We attended the 17th ACM Conference on Computer-supported cooperative work and Social Computing (CSCW '14) in Baltimore. Research on Wikipedia and wiki-based collaboration has been a major focus of CSCW in the past, and this year three Wikipedia research papers were presented. We hosted a session to discuss collaboration opportunities for researchers interested in tackling problems of strategic importance for Wikimedia (a detailed CSCW '14 report will follow on wiki-research-l).
We started creating public documentation for data sources and tools used by the team for research and data analysis and porting docs previously hosted on internal wikis (for example: analytics/geolocation).
We continued to provide ad-hoc support to various teams at the Foundation and worked closely with the Growth and Mobile teams to prepare and review results for their respective quarterly reviews.
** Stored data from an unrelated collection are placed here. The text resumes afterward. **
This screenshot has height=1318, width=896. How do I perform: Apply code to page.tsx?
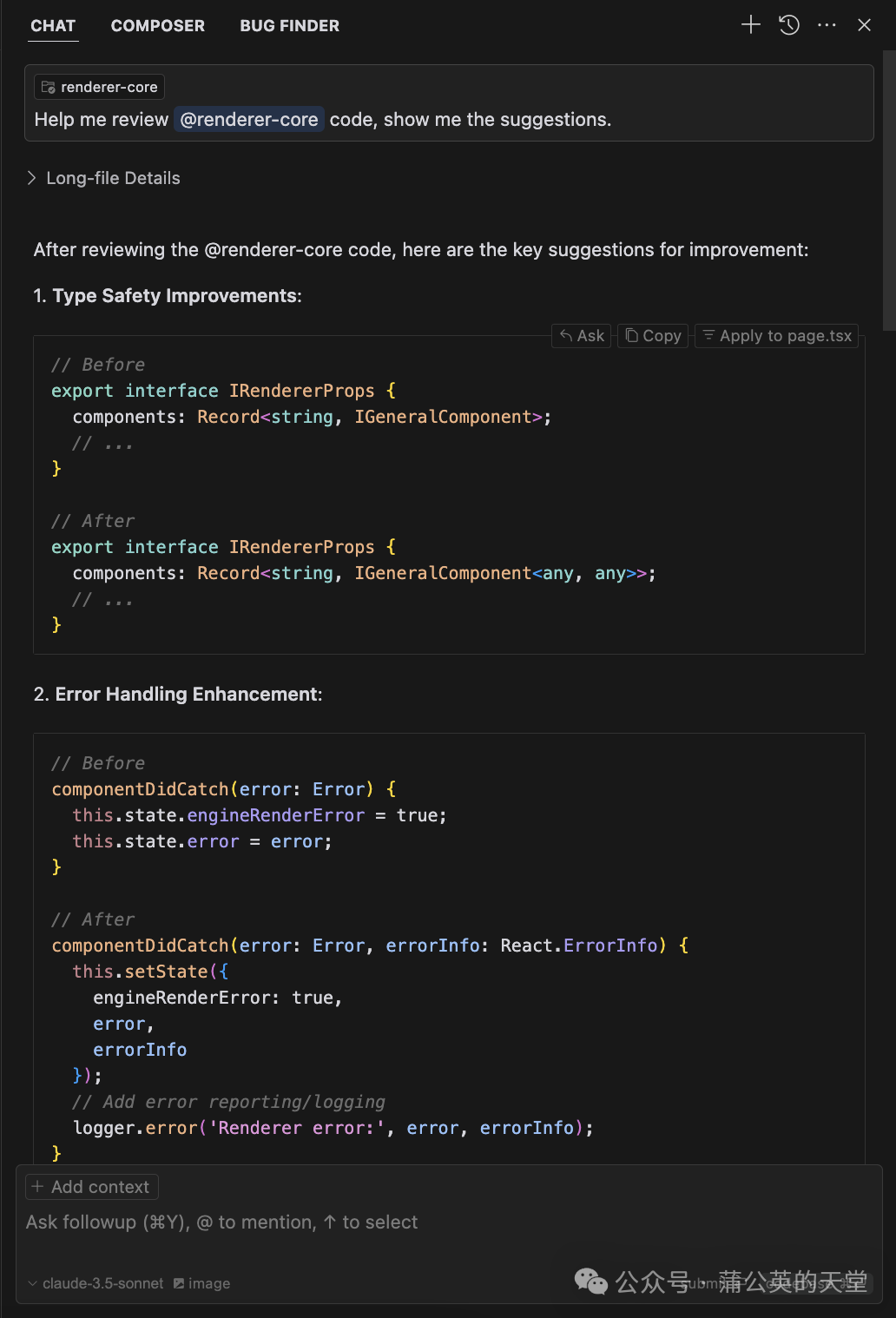[x=777, y=336]
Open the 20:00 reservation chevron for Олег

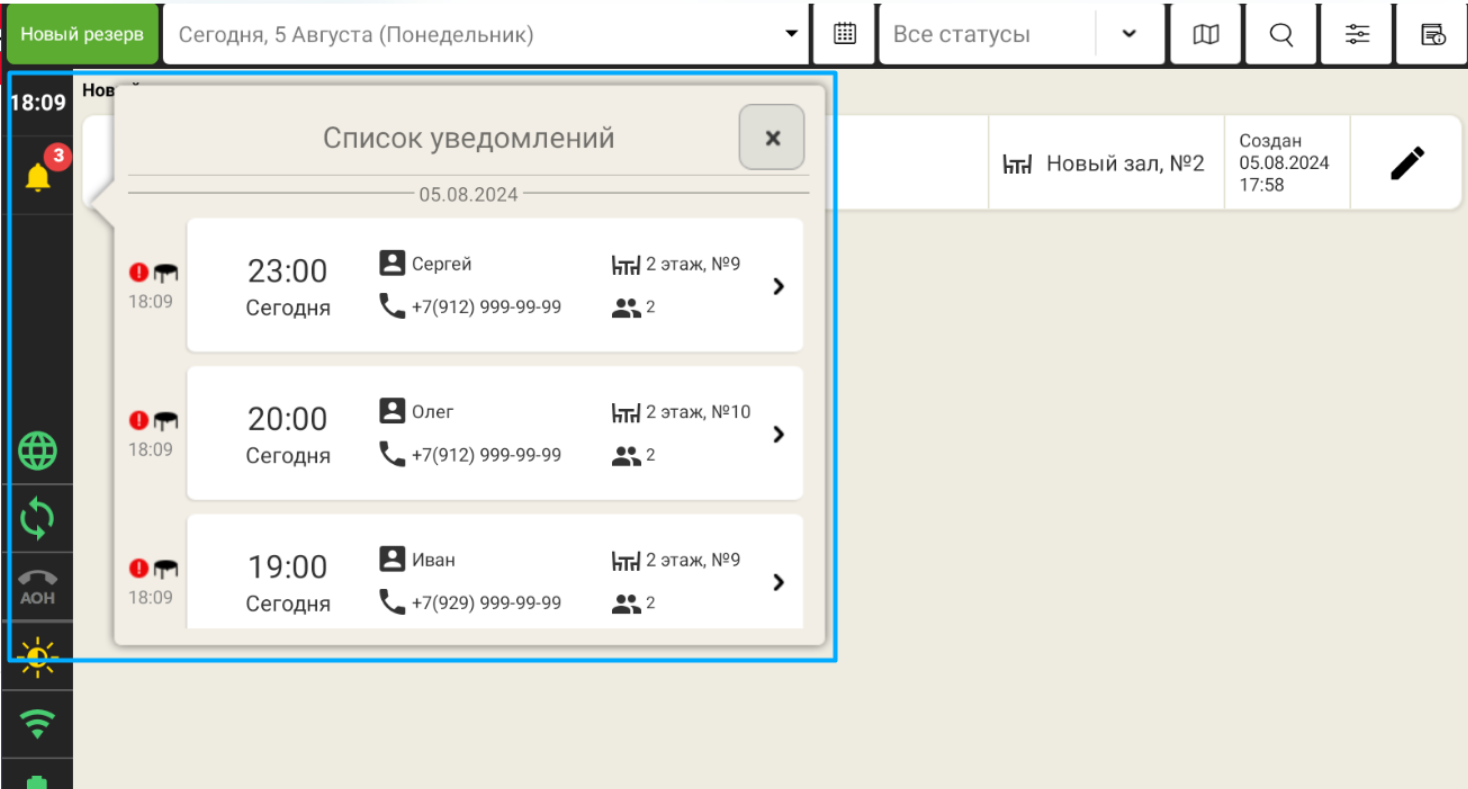coord(778,434)
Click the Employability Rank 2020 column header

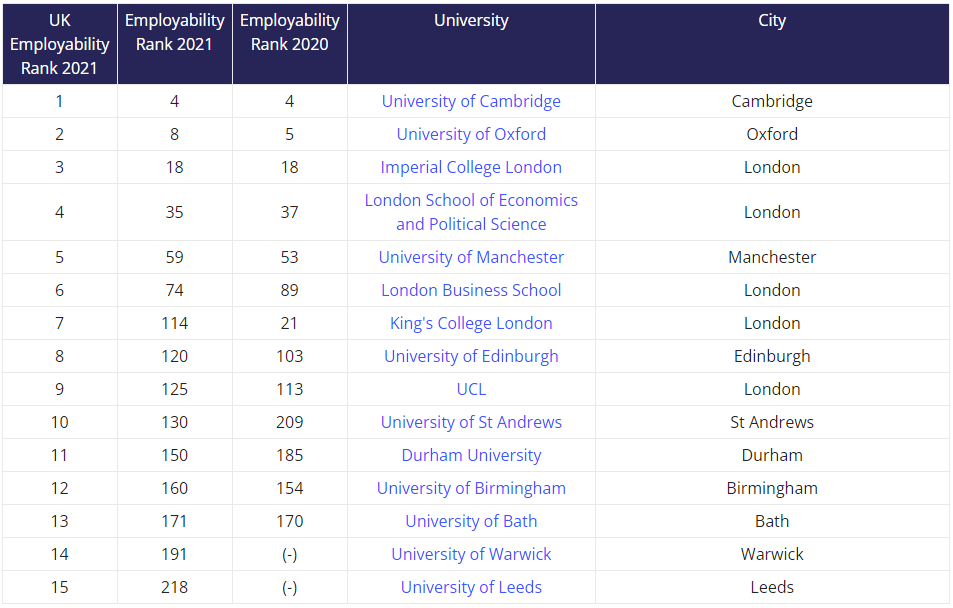point(290,32)
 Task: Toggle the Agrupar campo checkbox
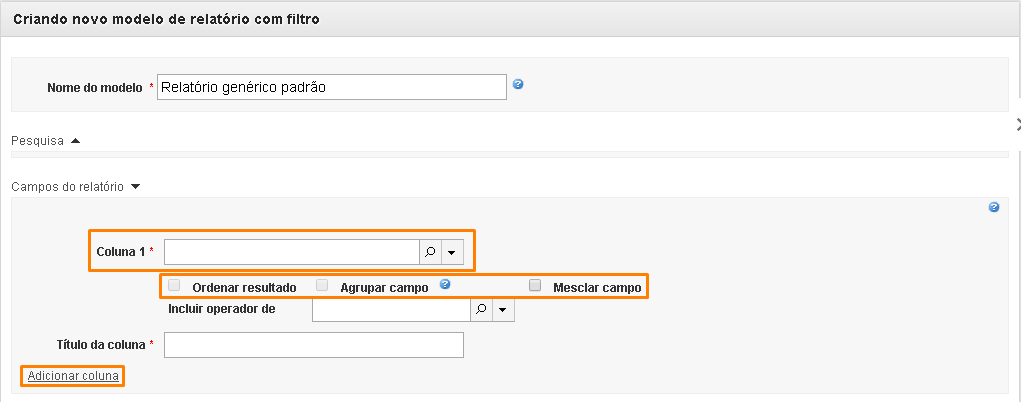click(322, 286)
For the first time, we have released a ZIM file of the entire Wikipedia in English with all encyclopedic articles and thumbnails (download the 90GB file via torrent). In our announcement, we've also explained how we generate those archives and advertised the tools we've been working with, like mwoffliner and zimwriterfs. This month, a student also worked on the creation of ZIM files containing TED talks. The internship is now over and was a success; ZIM files will be published soon. Preparation work for our Usability Hackathon has started.
Wikisource now has access to the the data in Wikidata like ISBNs and the date of birth of an author. The Lua interface for Wikidata has been extended significantly to make it more powerful and easier to use. Support for article badges has seen more work and is now missing mostly the user interface part. Loading time of items on Wikidata has been improved drastically. Everyone is asked to provide input for the upcoming redesign of Wikidata's user interface.
The engineering management team continues to update the Deployments page weekly, providing up-to-date information on the upcoming deployments to Wikimedia sites, as well as the annual goals, listing ongoing and future Wikimedia engineering efforts.